_GIVEN PROBLEM_:
Copy out the records below, putting "Window" wherever "Viewport" occurs and leaving everything else unchanged.

********************

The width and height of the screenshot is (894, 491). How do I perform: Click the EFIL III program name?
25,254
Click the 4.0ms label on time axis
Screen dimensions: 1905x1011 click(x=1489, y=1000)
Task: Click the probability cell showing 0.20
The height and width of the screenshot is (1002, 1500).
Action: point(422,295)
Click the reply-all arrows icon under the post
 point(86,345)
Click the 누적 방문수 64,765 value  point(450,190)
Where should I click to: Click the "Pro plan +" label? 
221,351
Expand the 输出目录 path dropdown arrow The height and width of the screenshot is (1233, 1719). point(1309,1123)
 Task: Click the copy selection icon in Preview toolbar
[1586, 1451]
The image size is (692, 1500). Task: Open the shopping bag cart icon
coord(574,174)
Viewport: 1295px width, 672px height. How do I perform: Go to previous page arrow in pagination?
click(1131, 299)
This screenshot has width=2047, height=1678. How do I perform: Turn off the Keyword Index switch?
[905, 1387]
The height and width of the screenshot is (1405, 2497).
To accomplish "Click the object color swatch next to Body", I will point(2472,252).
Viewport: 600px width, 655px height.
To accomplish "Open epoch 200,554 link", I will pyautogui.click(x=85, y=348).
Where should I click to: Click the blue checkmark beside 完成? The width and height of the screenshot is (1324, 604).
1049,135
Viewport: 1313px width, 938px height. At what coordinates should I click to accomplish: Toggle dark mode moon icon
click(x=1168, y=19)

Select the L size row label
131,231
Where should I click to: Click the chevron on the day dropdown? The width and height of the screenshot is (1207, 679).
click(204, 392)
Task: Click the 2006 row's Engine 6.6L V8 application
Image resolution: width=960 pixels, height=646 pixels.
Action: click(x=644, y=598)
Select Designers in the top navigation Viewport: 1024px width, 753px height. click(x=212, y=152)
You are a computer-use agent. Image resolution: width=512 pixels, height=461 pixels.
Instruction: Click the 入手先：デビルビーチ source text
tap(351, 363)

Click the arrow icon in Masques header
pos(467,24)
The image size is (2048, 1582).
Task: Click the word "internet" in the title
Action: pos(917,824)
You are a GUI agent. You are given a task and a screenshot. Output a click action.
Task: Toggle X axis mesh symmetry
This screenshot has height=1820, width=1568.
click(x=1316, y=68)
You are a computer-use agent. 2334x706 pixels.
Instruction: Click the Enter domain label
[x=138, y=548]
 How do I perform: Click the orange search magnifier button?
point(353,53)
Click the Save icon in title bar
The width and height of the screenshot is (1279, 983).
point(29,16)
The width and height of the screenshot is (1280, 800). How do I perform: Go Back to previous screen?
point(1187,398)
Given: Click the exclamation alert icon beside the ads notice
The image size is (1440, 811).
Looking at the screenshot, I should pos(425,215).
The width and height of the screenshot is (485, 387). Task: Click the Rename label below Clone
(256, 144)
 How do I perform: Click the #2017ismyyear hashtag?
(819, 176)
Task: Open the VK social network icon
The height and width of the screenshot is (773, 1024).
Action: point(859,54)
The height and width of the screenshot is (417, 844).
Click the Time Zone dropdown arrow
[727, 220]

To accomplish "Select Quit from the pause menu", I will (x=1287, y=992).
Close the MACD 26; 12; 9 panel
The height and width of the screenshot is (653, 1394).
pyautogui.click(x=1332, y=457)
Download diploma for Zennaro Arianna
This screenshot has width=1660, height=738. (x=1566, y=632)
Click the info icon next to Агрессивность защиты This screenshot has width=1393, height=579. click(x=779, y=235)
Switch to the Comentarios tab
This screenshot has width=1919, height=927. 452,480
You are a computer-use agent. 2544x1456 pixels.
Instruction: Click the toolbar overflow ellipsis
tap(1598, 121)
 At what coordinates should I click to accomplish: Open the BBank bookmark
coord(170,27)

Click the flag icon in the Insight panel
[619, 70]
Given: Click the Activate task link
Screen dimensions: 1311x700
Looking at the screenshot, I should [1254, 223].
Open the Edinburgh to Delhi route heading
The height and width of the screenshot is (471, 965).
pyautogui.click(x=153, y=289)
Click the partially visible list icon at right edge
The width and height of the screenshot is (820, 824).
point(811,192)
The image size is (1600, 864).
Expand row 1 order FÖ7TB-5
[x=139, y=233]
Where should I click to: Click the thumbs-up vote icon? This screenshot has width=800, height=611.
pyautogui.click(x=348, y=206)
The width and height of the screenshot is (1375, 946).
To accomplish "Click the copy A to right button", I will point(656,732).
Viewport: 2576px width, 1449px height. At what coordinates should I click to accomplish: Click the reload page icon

********************

_PROBLEM SOLUTION_:
The width and height of the screenshot is (894, 491). How do I perform: Click the EFIL III program name?
25,254
Click the 4.0ms label on time axis
Screen dimensions: 1905x1011 click(x=1489, y=1000)
Task: Click the probability cell showing 0.20
The height and width of the screenshot is (1002, 1500).
Action: point(422,295)
Click the reply-all arrows icon under the post
 point(86,345)
Click the 누적 방문수 64,765 value  point(450,190)
Where should I click to: Click the "Pro plan +" label? 
221,351
Expand the 输出目录 path dropdown arrow The height and width of the screenshot is (1233, 1719). point(1309,1123)
 Task: Click the copy selection icon in Preview toolbar
[1586, 1451]
The image size is (692, 1500). Task: Open the shopping bag cart icon
coord(574,174)
Window: 1295px width, 672px height. How do I perform: Go to previous page arrow in pagination?
click(1131, 299)
This screenshot has width=2047, height=1678. How do I perform: Turn off the Keyword Index switch?
[905, 1387]
The height and width of the screenshot is (1405, 2497).
To accomplish "Click the object color swatch next to Body", I will point(2472,252).
Window: 600px width, 655px height.
To accomplish "Open epoch 200,554 link", I will pyautogui.click(x=85, y=348).
Where should I click to: Click the blue checkmark beside 完成? The width and height of the screenshot is (1324, 604).
1049,135
Window: 1313px width, 938px height. At what coordinates should I click to accomplish: Toggle dark mode moon icon
click(x=1168, y=19)

Select the L size row label
131,231
Where should I click to: Click the chevron on the day dropdown? The width and height of the screenshot is (1207, 679).
click(204, 392)
Task: Click the 2006 row's Engine 6.6L V8 application
Image resolution: width=960 pixels, height=646 pixels.
Action: click(x=644, y=598)
Select Designers in the top navigation Window: 1024px width, 753px height. click(x=212, y=152)
You are a computer-use agent. Image resolution: width=512 pixels, height=461 pixels.
Instruction: Click the 入手先：デビルビーチ source text
tap(351, 363)

Click the arrow icon in Masques header
pos(467,24)
The image size is (2048, 1582).
Task: Click the word "internet" in the title
Action: pos(917,824)
You are a GUI agent. You are given a task and a screenshot. Output a click action.
Task: Toggle X axis mesh symmetry
This screenshot has height=1820, width=1568.
click(x=1316, y=68)
You are a computer-use agent. 2334x706 pixels.
Instruction: Click the Enter domain label
[x=138, y=548]
 How do I perform: Click the orange search magnifier button?
point(353,53)
Click the Save icon in title bar
The width and height of the screenshot is (1279, 983).
point(29,16)
The width and height of the screenshot is (1280, 800). How do I perform: Go Back to previous screen?
point(1187,398)
Given: Click the exclamation alert icon beside the ads notice
The image size is (1440, 811).
Looking at the screenshot, I should pos(425,215).
The width and height of the screenshot is (485, 387). Task: Click the Rename label below Clone
(256, 144)
 How do I perform: Click the #2017ismyyear hashtag?
(819, 176)
Task: Open the VK social network icon
The height and width of the screenshot is (773, 1024).
Action: point(859,54)
The height and width of the screenshot is (417, 844).
Click the Time Zone dropdown arrow
[727, 220]

To accomplish "Select Quit from the pause menu", I will (x=1287, y=992).
Close the MACD 26; 12; 9 panel
The height and width of the screenshot is (653, 1394).
pyautogui.click(x=1332, y=457)
Download diploma for Zennaro Arianna
This screenshot has width=1660, height=738. (x=1566, y=632)
Click the info icon next to Агрессивность защиты This screenshot has width=1393, height=579. click(x=779, y=235)
Switch to the Comentarios tab
This screenshot has width=1919, height=927. 452,480
You are a computer-use agent. 2544x1456 pixels.
Instruction: Click the toolbar overflow ellipsis
tap(1598, 121)
 At what coordinates should I click to accomplish: Open the BBank bookmark
coord(170,27)

Click the flag icon in the Insight panel
[619, 70]
Given: Click the Activate task link
Screen dimensions: 1311x700
Looking at the screenshot, I should [1254, 223].
Open the Edinburgh to Delhi route heading
The height and width of the screenshot is (471, 965).
pyautogui.click(x=153, y=289)
Click the partially visible list icon at right edge
The width and height of the screenshot is (820, 824).
point(811,192)
The image size is (1600, 864).
Expand row 1 order FÖ7TB-5
[x=139, y=233]
Where should I click to: Click the thumbs-up vote icon? This screenshot has width=800, height=611.
pyautogui.click(x=348, y=206)
The width and height of the screenshot is (1375, 946).
To accomplish "Click the copy A to right button", I will point(656,732).
Window: 2576px width, 1449px height. At what coordinates should I click to accomplish: Click the reload page icon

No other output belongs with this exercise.